• _Entries from a dataset_:
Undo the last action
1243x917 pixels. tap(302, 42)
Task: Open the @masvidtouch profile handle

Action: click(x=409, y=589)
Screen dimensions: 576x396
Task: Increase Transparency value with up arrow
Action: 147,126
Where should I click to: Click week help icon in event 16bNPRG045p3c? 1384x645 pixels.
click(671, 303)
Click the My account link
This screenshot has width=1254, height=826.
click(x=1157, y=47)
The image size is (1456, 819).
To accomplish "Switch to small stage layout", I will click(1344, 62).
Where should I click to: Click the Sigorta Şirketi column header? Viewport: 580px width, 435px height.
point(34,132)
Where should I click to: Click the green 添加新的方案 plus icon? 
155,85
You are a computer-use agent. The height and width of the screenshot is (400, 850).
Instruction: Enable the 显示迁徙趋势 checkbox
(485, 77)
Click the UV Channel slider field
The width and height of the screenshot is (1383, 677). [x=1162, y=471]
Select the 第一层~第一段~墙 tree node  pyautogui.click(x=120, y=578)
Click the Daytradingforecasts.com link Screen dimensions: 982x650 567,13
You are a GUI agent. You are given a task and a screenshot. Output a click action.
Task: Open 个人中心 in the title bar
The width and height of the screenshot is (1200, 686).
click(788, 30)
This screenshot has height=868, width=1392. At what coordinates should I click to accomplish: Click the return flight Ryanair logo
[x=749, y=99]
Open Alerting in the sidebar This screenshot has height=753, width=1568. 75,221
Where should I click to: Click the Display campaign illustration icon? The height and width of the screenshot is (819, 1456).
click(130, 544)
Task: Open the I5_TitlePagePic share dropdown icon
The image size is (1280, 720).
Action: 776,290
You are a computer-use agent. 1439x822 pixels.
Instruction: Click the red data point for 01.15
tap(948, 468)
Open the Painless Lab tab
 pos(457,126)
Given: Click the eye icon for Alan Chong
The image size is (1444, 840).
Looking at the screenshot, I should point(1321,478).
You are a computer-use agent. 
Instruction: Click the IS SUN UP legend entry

• _Aim of the exercise_:
Copy every one of the records above line for line, changing nothing.

• _Task answer_:
Undo the last action
1243x917 pixels. tap(302, 42)
Task: Open the @masvidtouch profile handle

Action: click(x=409, y=589)
Screen dimensions: 576x396
Task: Increase Transparency value with up arrow
Action: 147,126
Where should I click to: Click week help icon in event 16bNPRG045p3c? 1384x645 pixels.
click(671, 303)
Click the My account link
This screenshot has width=1254, height=826.
click(x=1157, y=47)
The image size is (1456, 819).
To accomplish "Switch to small stage layout", I will click(1344, 62).
Where should I click to: Click the Sigorta Şirketi column header? Viewport: 580px width, 435px height.
point(34,132)
Where should I click to: Click the green 添加新的方案 plus icon? 
155,85
You are a computer-use agent. The height and width of the screenshot is (400, 850).
Instruction: Enable the 显示迁徙趋势 checkbox
(485, 77)
Click the UV Channel slider field
The width and height of the screenshot is (1383, 677). [x=1162, y=471]
Select the 第一层~第一段~墙 tree node  pyautogui.click(x=120, y=578)
Click the Daytradingforecasts.com link Screen dimensions: 982x650 567,13
You are a GUI agent. You are given a task and a screenshot. Output a click action.
Task: Open 个人中心 in the title bar
The width and height of the screenshot is (1200, 686).
click(788, 30)
This screenshot has height=868, width=1392. At what coordinates should I click to accomplish: Click the return flight Ryanair logo
[x=749, y=99]
Open Alerting in the sidebar This screenshot has height=753, width=1568. 75,221
Where should I click to: Click the Display campaign illustration icon? The height and width of the screenshot is (819, 1456).
click(130, 544)
Task: Open the I5_TitlePagePic share dropdown icon
The image size is (1280, 720).
Action: 776,290
You are a computer-use agent. 1439x822 pixels.
Instruction: Click the red data point for 01.15
tap(948, 468)
Open the Painless Lab tab
 pos(457,126)
Given: Click the eye icon for Alan Chong
The image size is (1444, 840).
Looking at the screenshot, I should point(1321,478).
You are a computer-use agent. 
Instruction: Click the IS SUN UP legend entry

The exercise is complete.